Dataset entries
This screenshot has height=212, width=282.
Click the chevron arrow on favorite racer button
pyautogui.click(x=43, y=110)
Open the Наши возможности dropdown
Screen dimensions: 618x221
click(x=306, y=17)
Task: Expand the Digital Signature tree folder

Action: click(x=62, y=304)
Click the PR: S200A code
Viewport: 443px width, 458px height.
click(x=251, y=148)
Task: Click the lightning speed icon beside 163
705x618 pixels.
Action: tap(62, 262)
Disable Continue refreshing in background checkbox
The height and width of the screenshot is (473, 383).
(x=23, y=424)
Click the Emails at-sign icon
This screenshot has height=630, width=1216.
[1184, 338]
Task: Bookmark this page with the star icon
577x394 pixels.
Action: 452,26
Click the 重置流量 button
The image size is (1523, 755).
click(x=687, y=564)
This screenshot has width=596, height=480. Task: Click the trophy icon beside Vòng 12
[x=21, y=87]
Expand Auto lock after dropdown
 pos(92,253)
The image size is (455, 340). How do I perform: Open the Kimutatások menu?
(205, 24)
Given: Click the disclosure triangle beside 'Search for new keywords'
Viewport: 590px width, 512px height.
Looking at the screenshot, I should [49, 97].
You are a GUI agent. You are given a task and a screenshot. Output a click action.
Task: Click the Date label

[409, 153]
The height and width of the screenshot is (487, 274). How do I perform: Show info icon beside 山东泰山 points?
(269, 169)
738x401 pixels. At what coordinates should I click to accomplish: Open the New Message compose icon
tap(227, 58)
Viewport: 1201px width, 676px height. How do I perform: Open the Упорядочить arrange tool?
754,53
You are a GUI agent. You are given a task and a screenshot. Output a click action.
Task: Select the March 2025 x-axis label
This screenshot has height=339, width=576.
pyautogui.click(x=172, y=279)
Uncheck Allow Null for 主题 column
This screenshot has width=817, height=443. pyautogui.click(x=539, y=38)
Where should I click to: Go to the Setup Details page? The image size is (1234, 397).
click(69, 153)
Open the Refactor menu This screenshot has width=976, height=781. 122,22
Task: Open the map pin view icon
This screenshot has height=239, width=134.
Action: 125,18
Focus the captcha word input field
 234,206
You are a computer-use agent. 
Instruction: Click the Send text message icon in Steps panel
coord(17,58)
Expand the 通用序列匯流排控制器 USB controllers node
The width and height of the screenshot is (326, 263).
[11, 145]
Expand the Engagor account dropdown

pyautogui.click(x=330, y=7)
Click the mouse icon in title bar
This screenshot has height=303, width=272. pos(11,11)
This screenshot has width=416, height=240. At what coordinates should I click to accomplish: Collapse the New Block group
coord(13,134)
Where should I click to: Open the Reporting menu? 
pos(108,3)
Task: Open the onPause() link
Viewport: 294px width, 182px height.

ASSIGNMENT | Give back the complete data, each line unchanged.

RESULT |
This screenshot has height=212, width=282.
Click the chevron arrow on favorite racer button
pyautogui.click(x=43, y=110)
Open the Наши возможности dropdown
Screen dimensions: 618x221
click(x=306, y=17)
Task: Expand the Digital Signature tree folder

Action: click(x=62, y=304)
Click the PR: S200A code
Viewport: 443px width, 458px height.
click(x=251, y=148)
Task: Click the lightning speed icon beside 163
705x618 pixels.
Action: tap(62, 262)
Disable Continue refreshing in background checkbox
The height and width of the screenshot is (473, 383).
(x=23, y=424)
Click the Emails at-sign icon
This screenshot has height=630, width=1216.
[1184, 338]
Task: Bookmark this page with the star icon
577x394 pixels.
Action: 452,26
Click the 重置流量 button
The image size is (1523, 755).
click(x=687, y=564)
This screenshot has width=596, height=480. Task: Click the trophy icon beside Vòng 12
[x=21, y=87]
Expand Auto lock after dropdown
 pos(92,253)
The image size is (455, 340). How do I perform: Open the Kimutatások menu?
(205, 24)
Given: Click the disclosure triangle beside 'Search for new keywords'
Viewport: 590px width, 512px height.
Looking at the screenshot, I should [49, 97].
You are a GUI agent. You are given a task and a screenshot. Output a click action.
Task: Click the Date label

[409, 153]
The height and width of the screenshot is (487, 274). How do I perform: Show info icon beside 山东泰山 points?
(269, 169)
738x401 pixels. At what coordinates should I click to accomplish: Open the New Message compose icon
tap(227, 58)
Viewport: 1201px width, 676px height. How do I perform: Open the Упорядочить arrange tool?
754,53
You are a GUI agent. You are given a task and a screenshot. Output a click action.
Task: Select the March 2025 x-axis label
This screenshot has height=339, width=576.
pyautogui.click(x=172, y=279)
Uncheck Allow Null for 主题 column
This screenshot has width=817, height=443. pyautogui.click(x=539, y=38)
Where should I click to: Go to the Setup Details page? The image size is (1234, 397).
click(69, 153)
Open the Refactor menu This screenshot has width=976, height=781. 122,22
Task: Open the map pin view icon
This screenshot has height=239, width=134.
Action: 125,18
Focus the captcha word input field
 234,206
You are a computer-use agent. 
Instruction: Click the Send text message icon in Steps panel
coord(17,58)
Expand the 通用序列匯流排控制器 USB controllers node
The width and height of the screenshot is (326, 263).
[11, 145]
Expand the Engagor account dropdown

pyautogui.click(x=330, y=7)
Click the mouse icon in title bar
This screenshot has height=303, width=272. pos(11,11)
This screenshot has width=416, height=240. At what coordinates should I click to accomplish: Collapse the New Block group
coord(13,134)
Where should I click to: Open the Reporting menu? 
pos(108,3)
Task: Open the onPause() link
Viewport: 294px width, 182px height.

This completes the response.